Give back each line of the listing below that contains the string "Open".

□ □ □

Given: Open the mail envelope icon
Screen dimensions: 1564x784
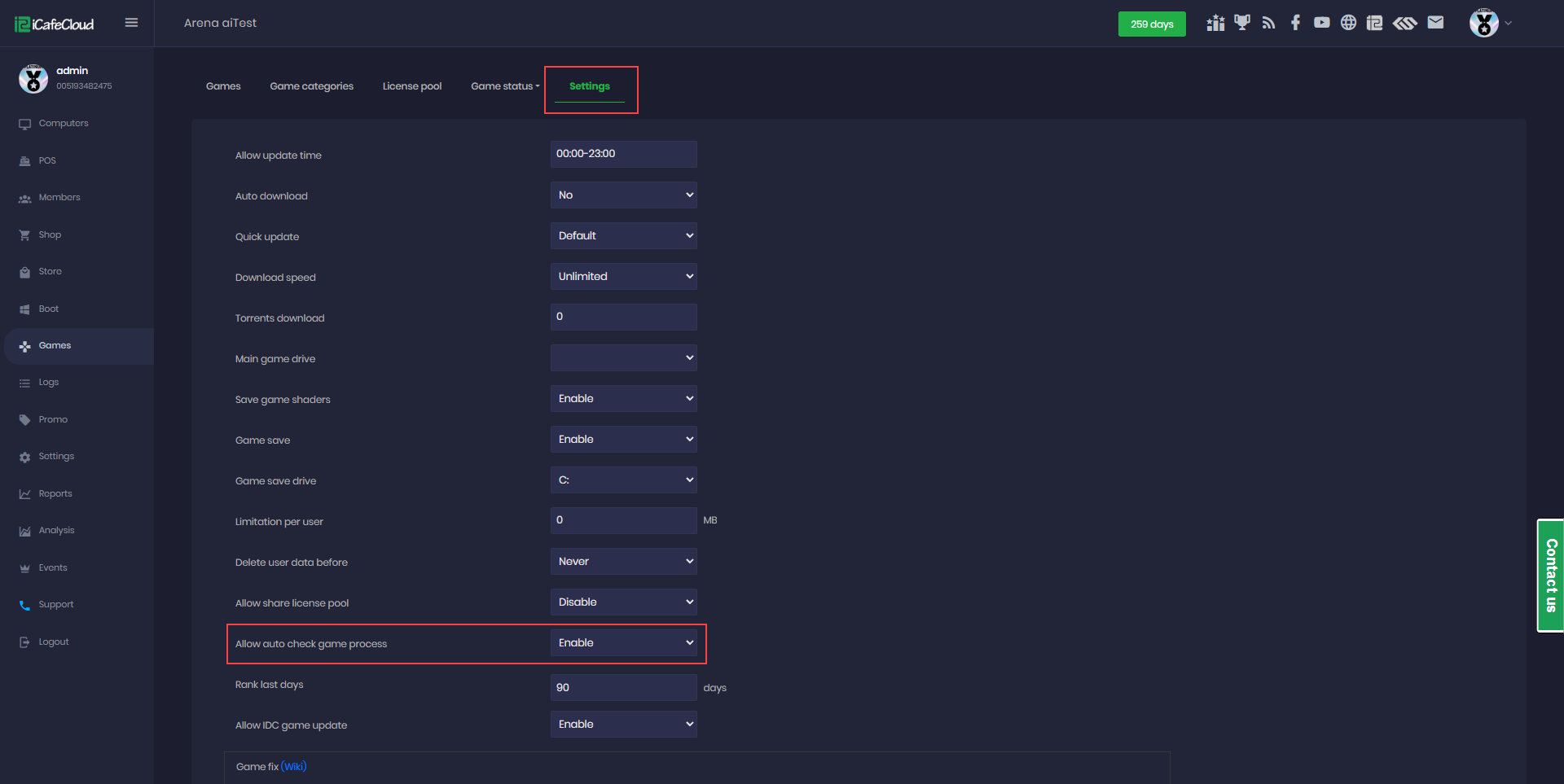Looking at the screenshot, I should pyautogui.click(x=1435, y=23).
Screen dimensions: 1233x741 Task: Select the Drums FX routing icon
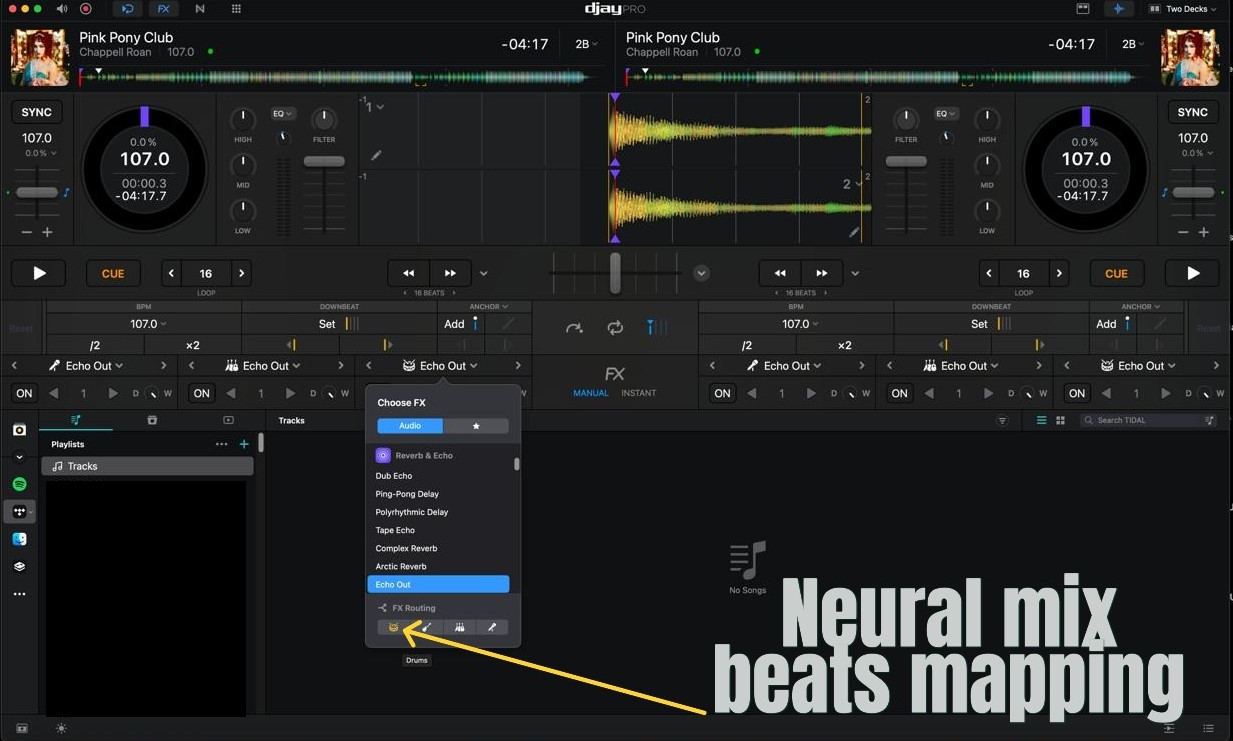394,627
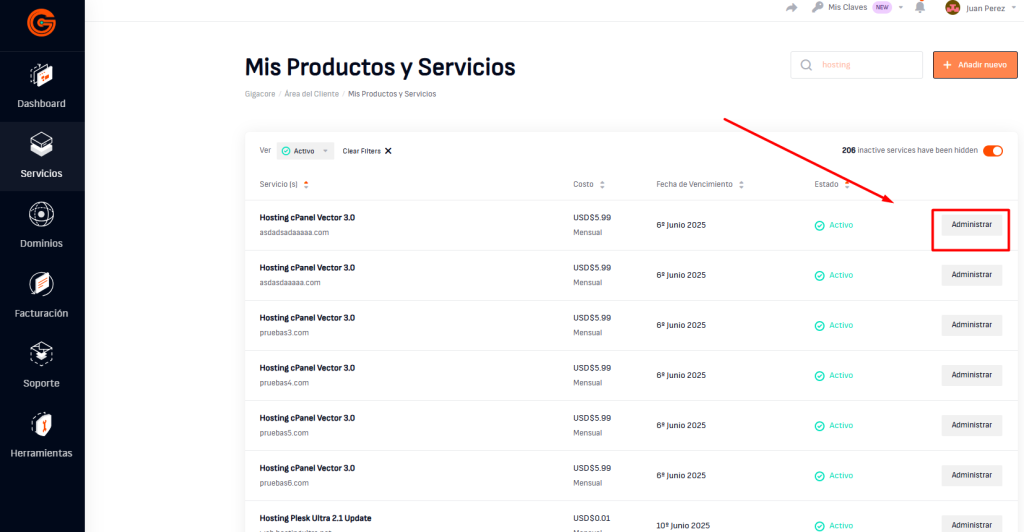Click the share arrow icon in top bar
The height and width of the screenshot is (532, 1024).
[x=792, y=7]
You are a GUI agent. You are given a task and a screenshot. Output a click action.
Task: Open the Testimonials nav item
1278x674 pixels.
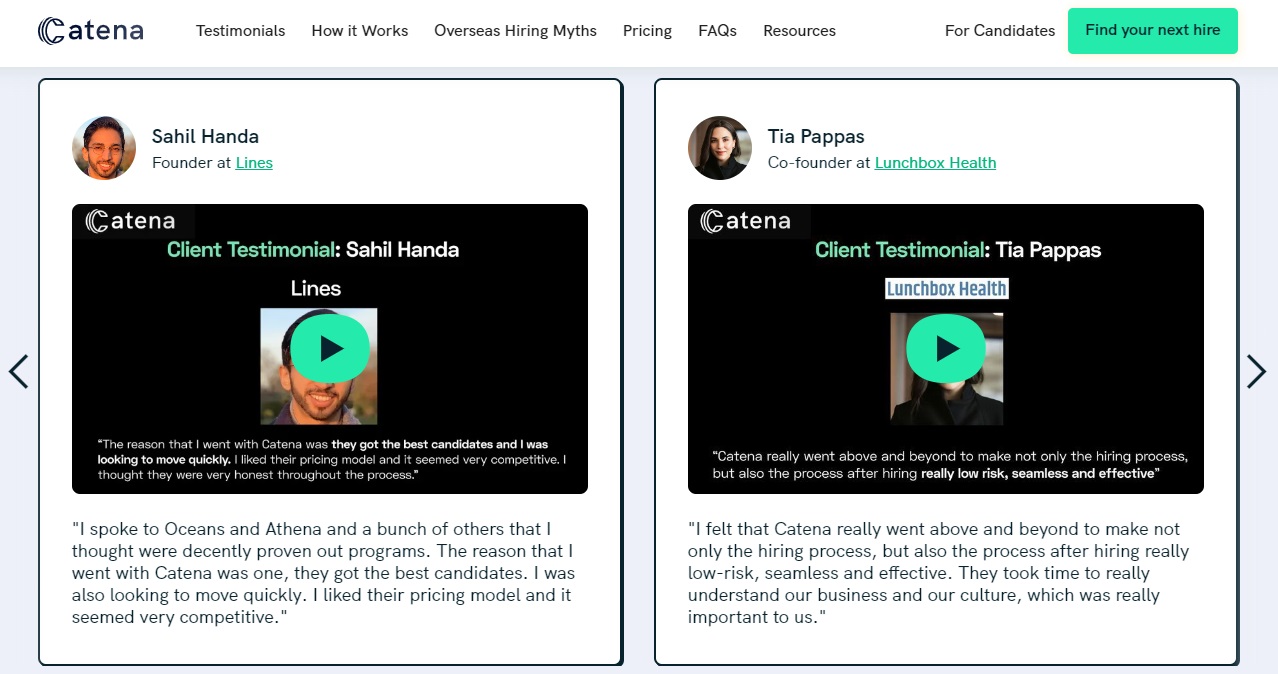tap(240, 31)
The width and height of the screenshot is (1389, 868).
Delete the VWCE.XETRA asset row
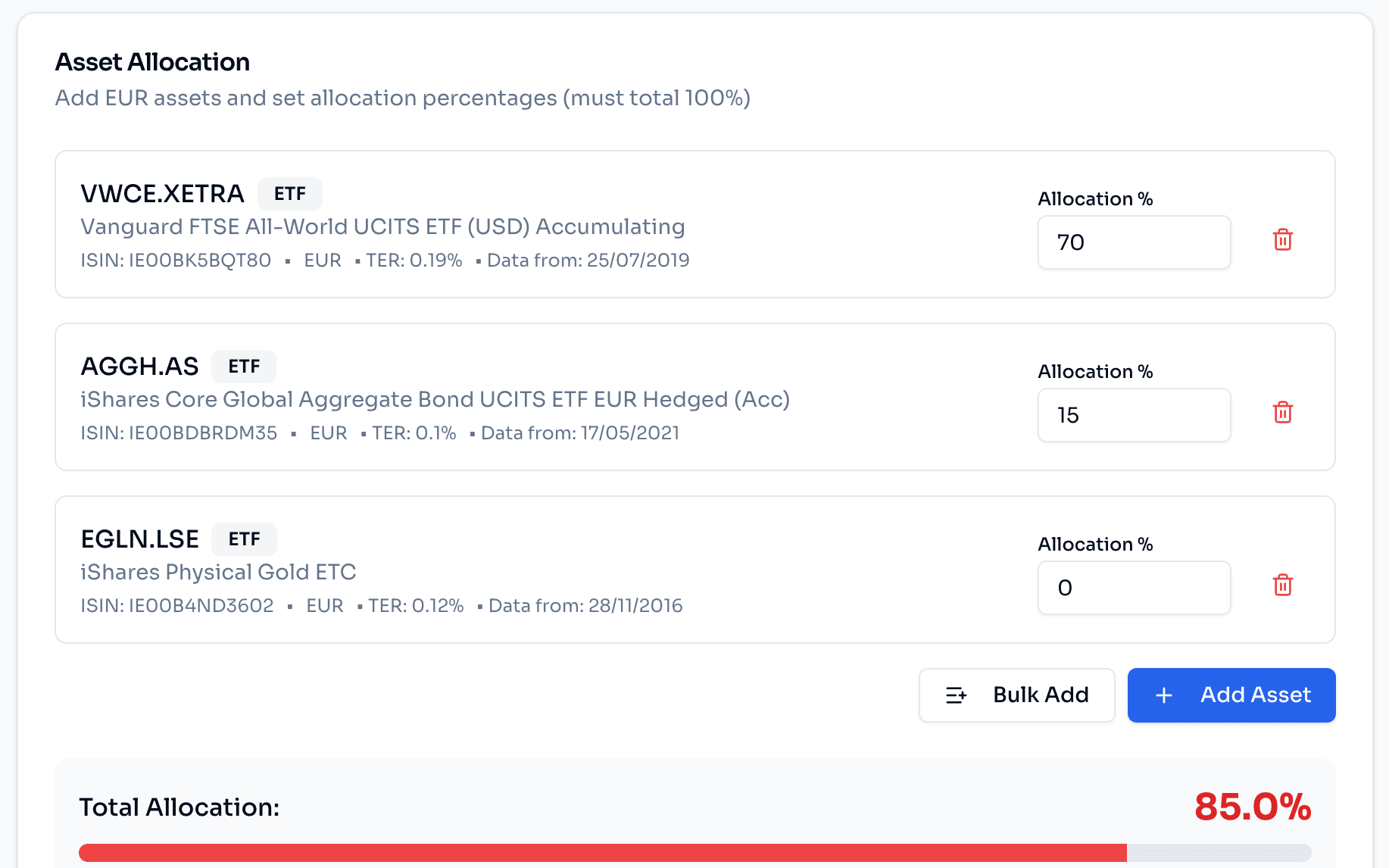[x=1282, y=240]
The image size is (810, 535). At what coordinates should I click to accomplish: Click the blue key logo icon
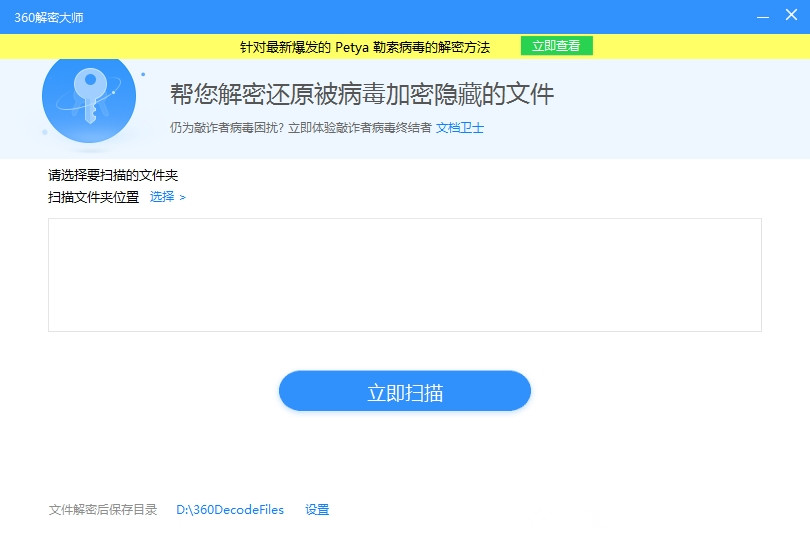tap(89, 97)
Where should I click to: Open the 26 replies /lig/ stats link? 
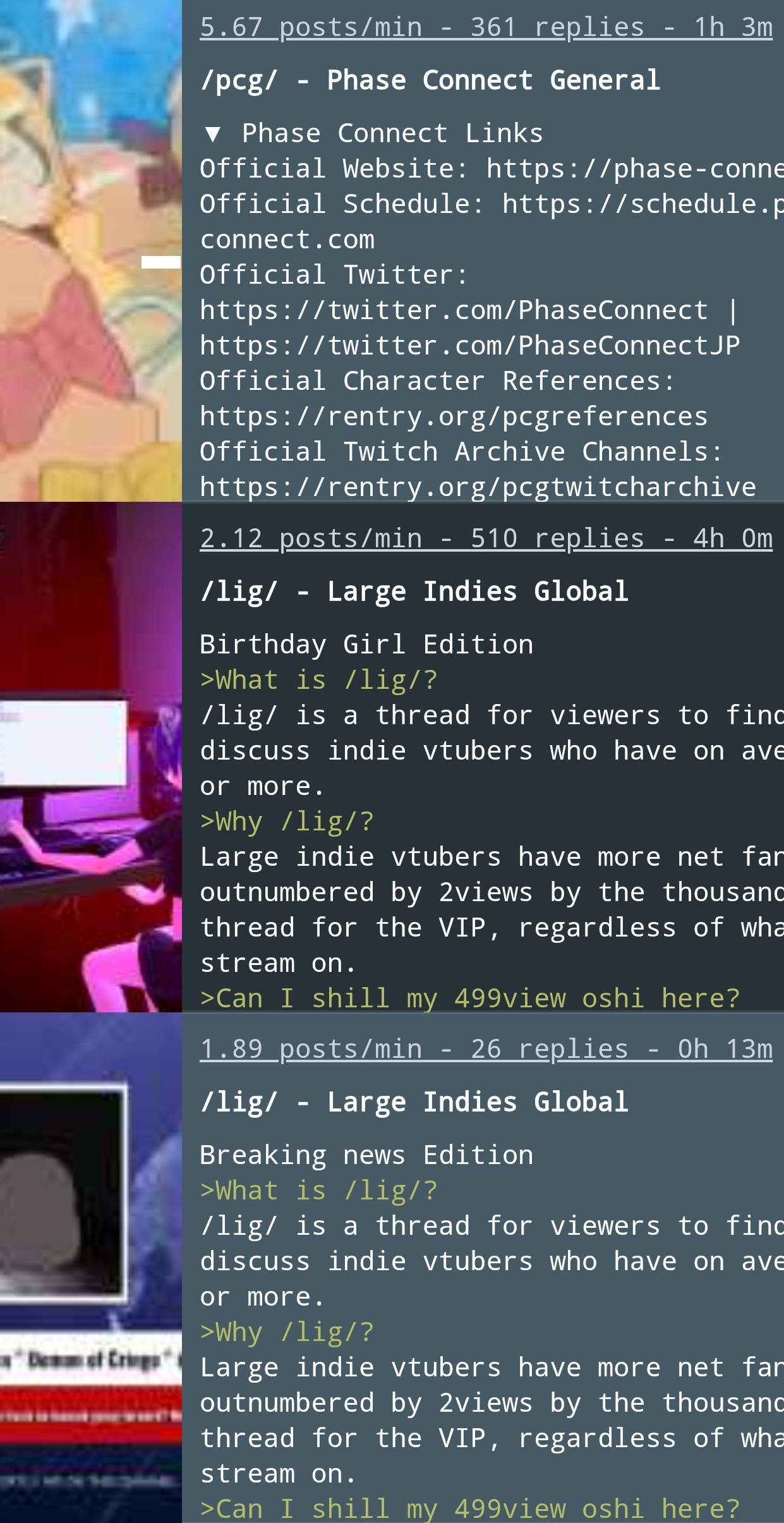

□ □ □

EXPECTED ANSWER.
Given: Open the mail envelope icon
Task: Open the Testimonials nav item
Where should I click to: Open the 26 replies /lig/ stats link? 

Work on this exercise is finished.